Since you're reading this text about running several OSs on your computer, I assume that's not what you want. Make sure you choose the "Custom" installation option instead of the one labelled "Workstation" and generally watch your step. Several very detailed guides to setting up Linux with different other OSs are available on the Internet. Most of what you will need is freely available at the Linux Documentation Project home page at http://www.sunsite.unc.edu/LDP/linux.html.

BeOS:

Creating a partition for running BeOS alongside Windows is very simple and user-friendly. The good folks at Be, Inc. know very well that most people will want to hang onto their Windows systems for the time being, so they've bundled a special edition of PartitionMagic (see below) with the OS. This makes the whole partioning process very easy. The only thing that you really have to know if you're trying to plan your partitioning is that BeOS needs to boot from a primary partition. It has recently been announced that the next version of BeOS (version 5) will be free for personal use. At the time of writing it's still not available, so I don't have any actual experience with installing it, but I would expect it to be as smooth as the current version. For more see Be.

Tools:

There's a number of utilities and tools that can make life easier for you if you plan to have several different OSs installed. Here's a short presentation of some of them.

FIPS:

This is a somewhat primitive, but very useful free DOS tool for splitting primary partitions that contain data.
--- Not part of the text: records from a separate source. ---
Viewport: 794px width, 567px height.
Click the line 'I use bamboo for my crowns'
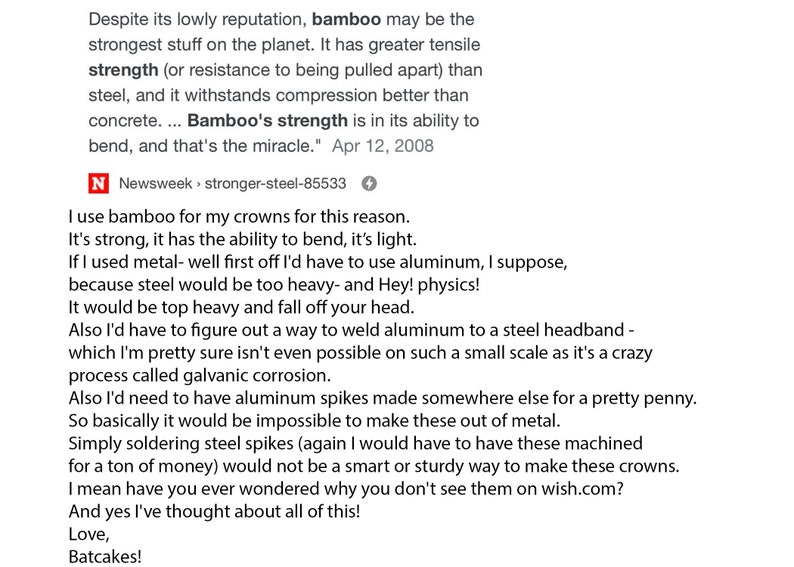pos(239,217)
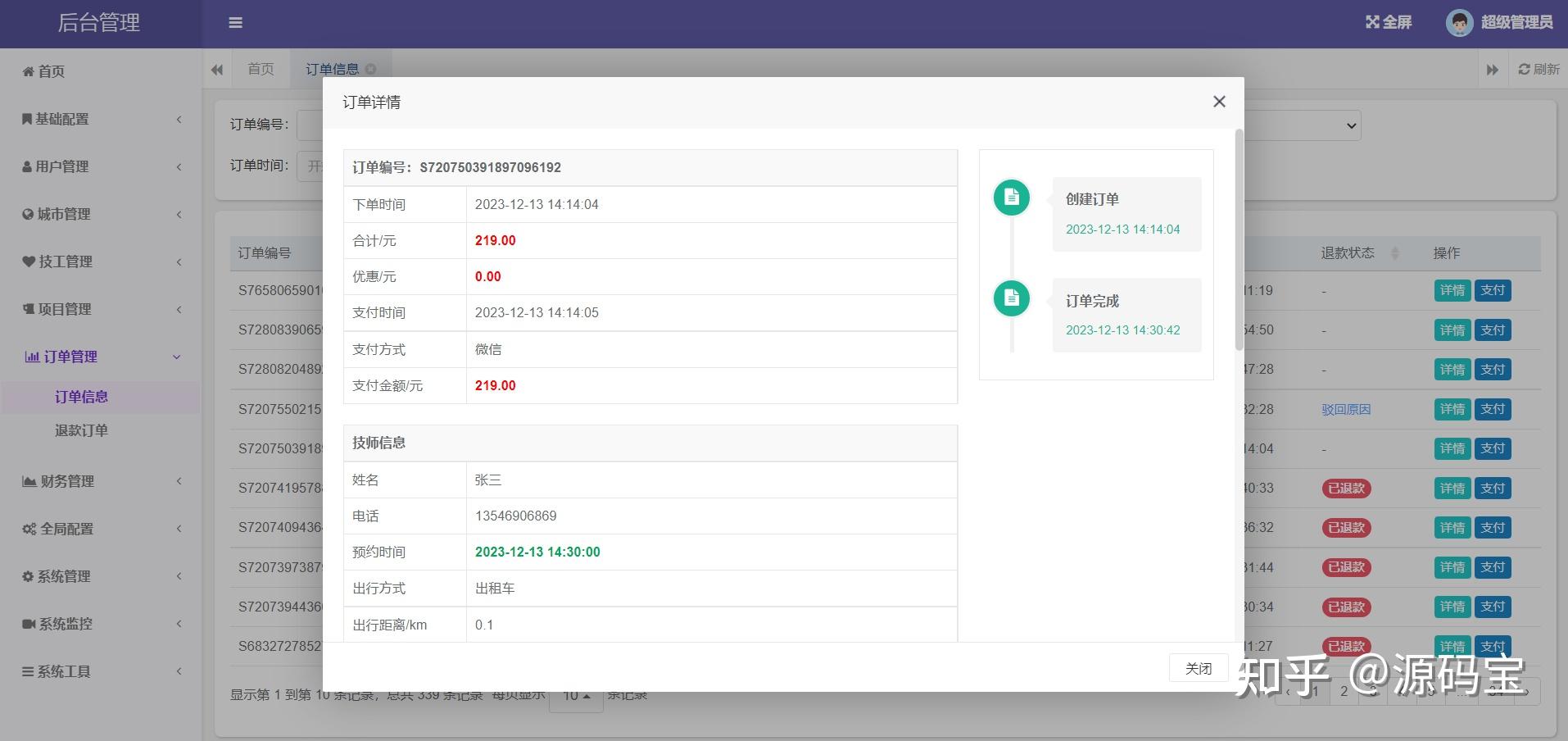This screenshot has height=741, width=1568.
Task: Click the 财务管理 finance icon
Action: click(29, 481)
Of course, you will have to have three or less primary partitions when you do this or there won't be room for the added primary partition. There can be only four of those, remember? After splitting the partition, you can then go on and install Linux on it or whatever it is you're trying to do. It goes without saying that you shouldn't even think about attempting this potentially disastrous operation without having a working backup of everything of any importance on the disk. Make sure you read the documentation carefully before you start. More information is available at the FIPS home page at http://www.igd.fhg.de/~aschaefe/fips/.

VMware:

A very interesting new software product for people who need to run multiple operating systems is VMware. It basically provides you with a virtual computer running a different OS inside your real computer. This way you can run Windows inside Linux or vice versa. While fantastically convenient for many applications (I use it daily at work) it is not a good solution if you need to run real-time sound processing applications. VMware does not perform well in digital audio applications and does not support MIDI yet but will be soon according to the manufacturer. In short, if you need to run music or recording software, you don't want to run it inside a VMware virtual machine, but it could still be very handy if you need several OS's running at the same time. A trial version is available at http://www.vmware.com. The full product is priced at $299.00, $99.00 for hobbyists and students.

PartitionMagic:

If you often need to juggle disk partitions, PartitionMagic is an extremely handy tool for resizing and moving partitions without data loss. There's a demo version available at http://www.partitionmagic.com. The full product sells for $89.95.

Well I hope this gets you started on the road to safe partitioning. Remember to back up your data first and proceed carefully. There is more to this world than Windows!